Text shown:

☆ ☆ ☆ ☆ ☆

Life

Sunday, January 29, 2006

WEEEEEEEEEEEEEEE

Tips at Denny's were suprisingly good this weekend... worked Friday Latenight, Saturday Swing, and Sunday Swing, sold about $1400 for the whole weekend and made about $100 in tips... about.. too bad its all going to gas and to help pay off my 2 month late cell phone bill... UGG. oh and screw anyone who sais 7% sucks because honestly for ME I'm happy with 5%.

Saturday, January 28, 2006

Ahh metaphors.

Forsaken By Destiny
Forsaken By My Own Mind.
I Must Remove My Skin
To See Belief In Your Eyes!

Dreaming of Denny's

So last night I worked 12-5 right? well that was ok, didnt make any money cause i had to borrow $15 for a float since i used all my change for bills and gas money... so yea i worked a good 5 and a half hours and ended up making 0 dollars. weeee.

Got home this morning at about 6-6:30. and went straight to bed. and woke up at 8am because i forgot to take table 19 their toast and they were mad. and then after that I was trying to cast arcane shot (from world of war craft) at table 24 and my pet (also from WoW) wasnt listening to me, and i woke up again.

The whole morning was spent trying to sleep without dreaming of working while playing WoW... I feel SOOO rested..... .... *cough*

Tuesday, January 24, 2006

Head feels wierd

My head has been feeling wierd all day. It's like everything is thick and heavy and it's like all my sensory receptors are slow cause i see something on tv and it takes a second to realize what i just saw. I dunno. imma have a shower hopefully that clears things up a bit. and also ive been caughing a lot today and my lower abs hurt like crazy every time i do. I'm falling appart in my old age :S (im 20 almost 21).

☆ ☆ ☆ ☆ ☆

Collected material:
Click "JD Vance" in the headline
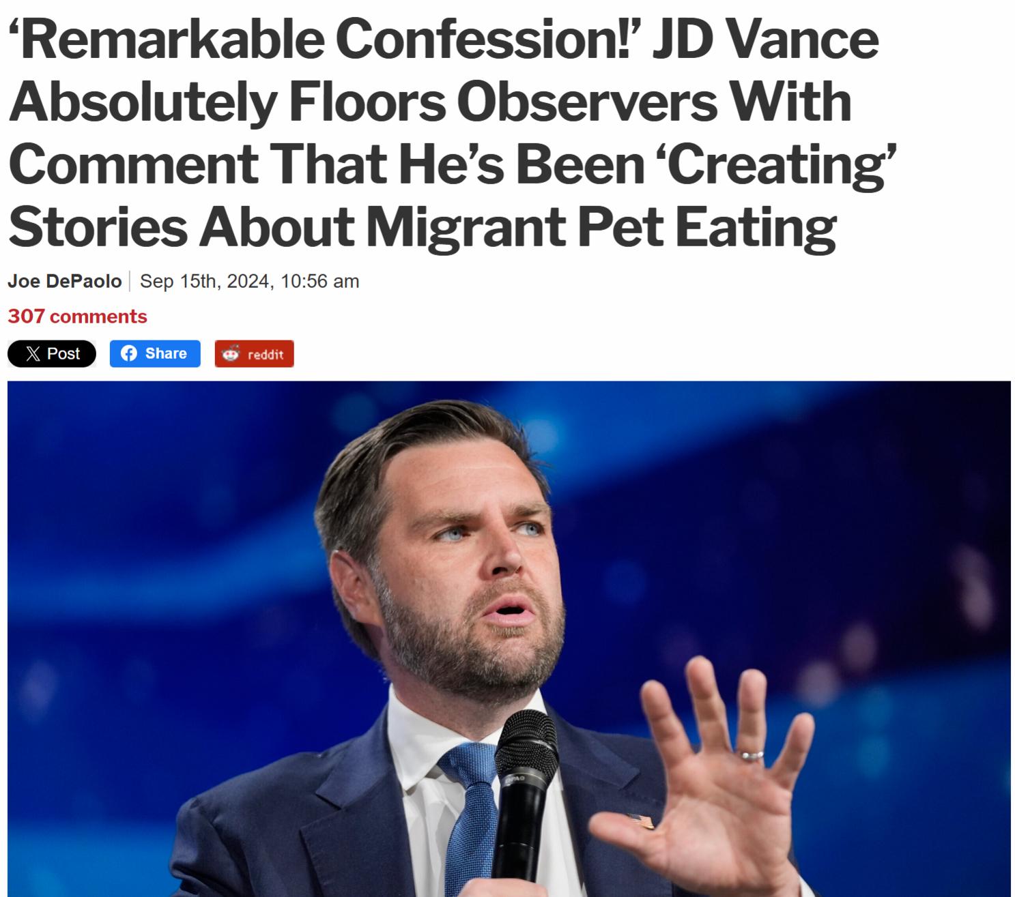 [765, 40]
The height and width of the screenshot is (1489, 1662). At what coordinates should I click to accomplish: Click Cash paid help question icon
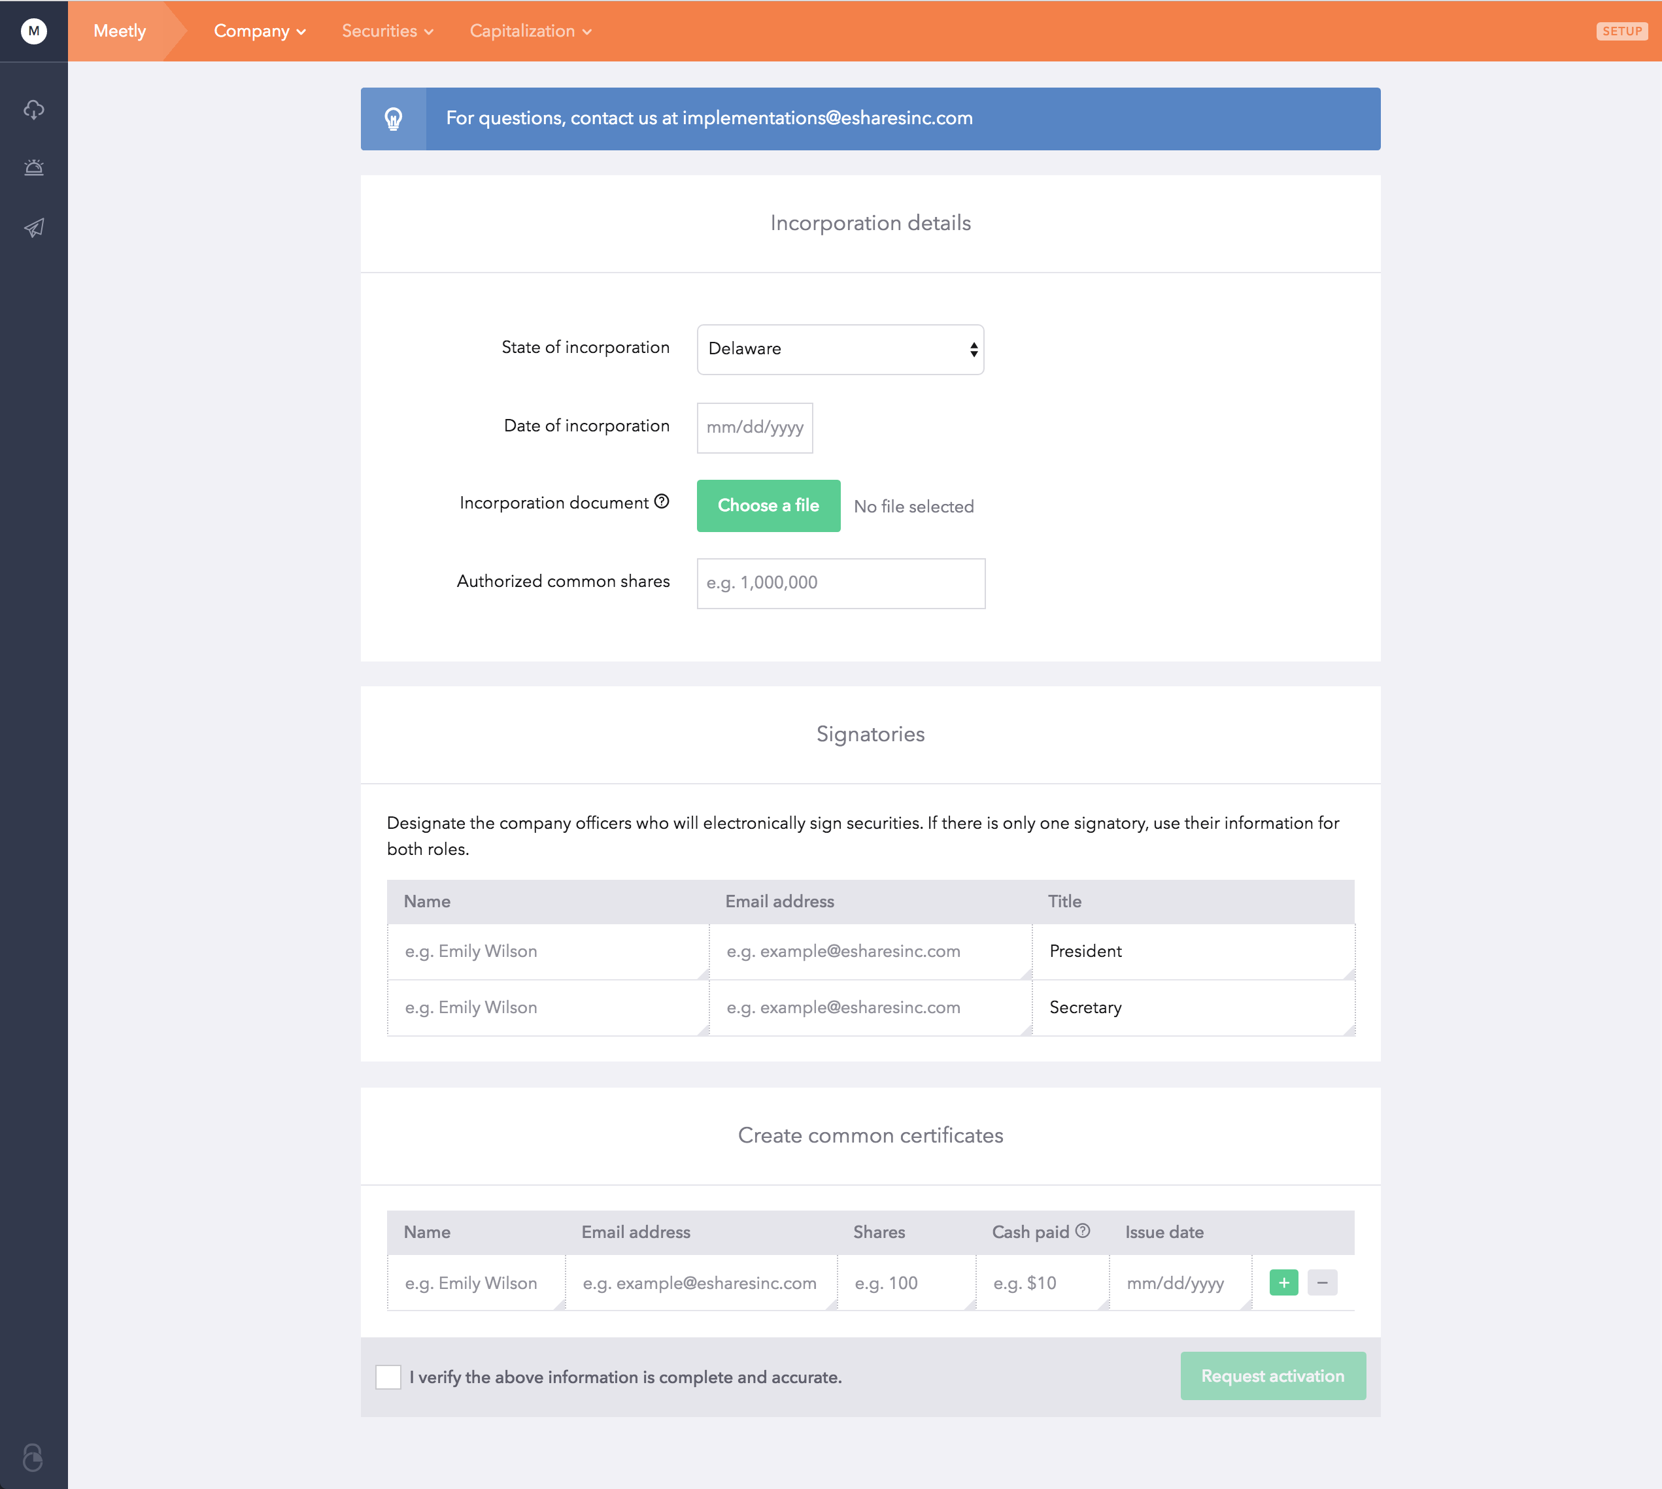[1083, 1230]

☆ ☆ ☆ ☆ ☆

Things to do:
**1.** Can you turn the blog paragraph beginning "Tips at Denny's were" into a short list that keeps its main facts?
**2.** Could you continue the personal blog from the point where it stops?
The listing comes from a different source than the blog.

In response:
**1.**
- Tips at Denny's were surprisingly good this weekend.
- Shifts worked: Friday late night, Saturday swing, and Sunday swing.
- Sales came to about $1400 for the weekend, with about $100 in tips.
- The money will go to gas and to a cell phone bill that is two months late.
- The writer is happy with 5%, whatever others say about 7%.

**2.**
Oh and on a side note. my family hasn't seen my cat since last night. i hope he's ok. I'll miss him terribly if he's gone.

Friday, January 20, 2006

I have decided

Slipknot - Vermillion pt 2. is my current favorite song. Please download it. It's so sad, and loving at the same time. It makes me want to... I dont know, but it moves me.

I wont let this build up inside of me.
She isn't real, I can't make her real.

Thursday, January 19, 2006

Slipknot

Vermillion



She seems dressed in all the rings
Of past fatalaties
So fragile yet so devious
She continues to see
Climatic hands that press
Her temples and my chest
Enter the night that she came home
Forever

Oh (She's the only one that makes me sad)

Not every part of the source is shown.